As coisas invisíveis


Tinha um desenho na parede e a Cecília ficou pulando um tempão pra ver se conseguia pegar. Acho que ela sabia que era um desenho, mas, mesmo assim, continuava pulando.
Se fosse uma borboleta ou um passarinho, tenho certeza de que o instinto caçador dela a faria pular com o mesmo entusiasmo. Mas não era nada disso. Léo desenhou na parede uma coisa qualquer, ficou lindo, preto, por cima do interruptor de luz e a Cecília não resiste àquele desenho. Senta-se no chão, aos pés do interruptor e olha pra cima, fitando aquelas linhas pretas. E pula, pula como uma gata louca que é. Pra ela, não faz diferença se é de verdade ou se é de mentira. Minha gata de apartamento provavelmente nunca irá caçar um passarinho de verdade e dificilmente algum dia terá o prazer de uma investida voadora contra uma borboleta. Mas se diverte como louca com meus objetos da casa; pra ela não faz diferença. Ela nasceu com algo por dentro, algo que lhe diz para atacar quando vê uma coisa em movimento. Ou quando desconfia com muita certeza de algo parado. E assim ela luta com tudo, até com sua sombra, com a cortina que se mexe, com meu cabelo, com a luz do sol refletida nas coisas, com o rolo de papel higiênico que se move frenético quando ela puxa uma pontinha. Tudo é tão fácil pra ela, não há distinção. Está ali, é dela. Não precisa ser de verdade, não precisa estar vivo, nem precisa ser algo. O nada também a diverte. Às vezes, ela olha fixamente pro vazio, prum canto sem nada da casa e mia ou arrepia todo o pêlo, me avisando de algo que não vejo. O que pensar dessa ameaça invisível? Tudo existe pra ela e tudo ela enxerga. As listras em seu pêlo têm uma simetria que ninguém desenhou e seus bigodes lhe avisam de coisas que eu nunca saberei.

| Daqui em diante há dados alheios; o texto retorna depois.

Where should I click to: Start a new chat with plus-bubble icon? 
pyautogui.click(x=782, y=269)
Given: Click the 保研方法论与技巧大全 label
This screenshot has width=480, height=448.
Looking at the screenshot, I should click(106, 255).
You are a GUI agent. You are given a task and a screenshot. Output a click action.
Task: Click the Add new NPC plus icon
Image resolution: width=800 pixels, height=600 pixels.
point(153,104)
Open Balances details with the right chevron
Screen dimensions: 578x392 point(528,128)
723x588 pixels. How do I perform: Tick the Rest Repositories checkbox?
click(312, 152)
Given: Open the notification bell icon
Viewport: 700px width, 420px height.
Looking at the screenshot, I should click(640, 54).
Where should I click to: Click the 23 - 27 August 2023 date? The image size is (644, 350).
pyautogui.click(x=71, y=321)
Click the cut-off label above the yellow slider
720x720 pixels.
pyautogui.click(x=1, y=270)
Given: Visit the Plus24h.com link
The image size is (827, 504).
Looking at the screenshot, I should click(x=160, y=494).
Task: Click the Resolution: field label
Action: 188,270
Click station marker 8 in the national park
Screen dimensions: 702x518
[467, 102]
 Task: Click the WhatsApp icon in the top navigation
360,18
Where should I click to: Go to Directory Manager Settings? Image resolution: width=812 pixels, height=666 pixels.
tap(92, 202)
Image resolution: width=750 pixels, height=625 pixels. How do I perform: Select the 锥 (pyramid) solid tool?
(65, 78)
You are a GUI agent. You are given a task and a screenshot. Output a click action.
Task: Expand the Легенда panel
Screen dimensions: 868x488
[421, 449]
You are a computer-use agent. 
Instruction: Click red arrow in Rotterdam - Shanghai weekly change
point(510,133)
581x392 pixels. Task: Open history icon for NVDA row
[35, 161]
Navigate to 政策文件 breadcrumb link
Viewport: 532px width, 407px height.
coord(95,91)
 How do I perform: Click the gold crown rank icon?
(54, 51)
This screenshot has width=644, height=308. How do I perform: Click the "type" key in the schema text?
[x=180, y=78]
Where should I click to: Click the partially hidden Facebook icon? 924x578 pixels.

O que pensar de um ser que sempre saberá mais do que eu sobre todas as coisas desse mundo? Como não admirar com todo meu coração essa criatura que olha pro vazio com olhos que nunca se convencerão do nada?

quarta-feira, 17 de setembro de 2008

Diário-Crônica


O gato japonês


Cheguei em casa, aquelas roupas todas penduradas pelo apartamento, secando. Lavei pra ver se saia um pouco de mim daqueles tecidos. A Cecília não gosta quando lavo a roupa; estendo como consigo aquele mundaréu de coisas úmidas (que sensação terrível a de um tecido molhado!), mas a gata estranha aquela barraca colorida armada dentro de casa. Não resiste, puxa um por um, camisetas, vestidos, calcinhas, o prendedor pula como um grilo e ela o pega no ar, sua presa. Não me canso de me surpreender com as coisas incríveis que faz Cecília, mas o ritual dela de destruir aos poucos a casa sempre me intriga.
Esses dias, minha amiga Ana Cláudia foi a São Paulo e de lá me trouxe um gatinho de porcelana japonês, muito mimoso, que coloquei na estante da sala assim que cheguei. Bobagem! De manhã ele estava no chão, inteiro, mas derrotado – Cecília não deixara por menos aquela invasão de seu território. Ela não atura qualquer desaforo, nem que seja inanimado. Não sei como, mas ela conseguiu se enfiar no canto onde coloquei o gatinho e derrubou-o, impetuosamente, matando aquela coisa sem vida como se derrotasse um inimigo.
Meu gatinho de porcelana lutou e sobreviveu, por incrível que pareça, sem arranhões ou rachaduras. Mas Cecília não se convenceu com essa resistência do objeto ante sua destreza felina e, vez ou outra, ainda encurrala o pobre oriental na estante. Não há dúvidas, a casa é dela; insolente fui eu ao trazer o intruso sem pedir permissão para minha dona.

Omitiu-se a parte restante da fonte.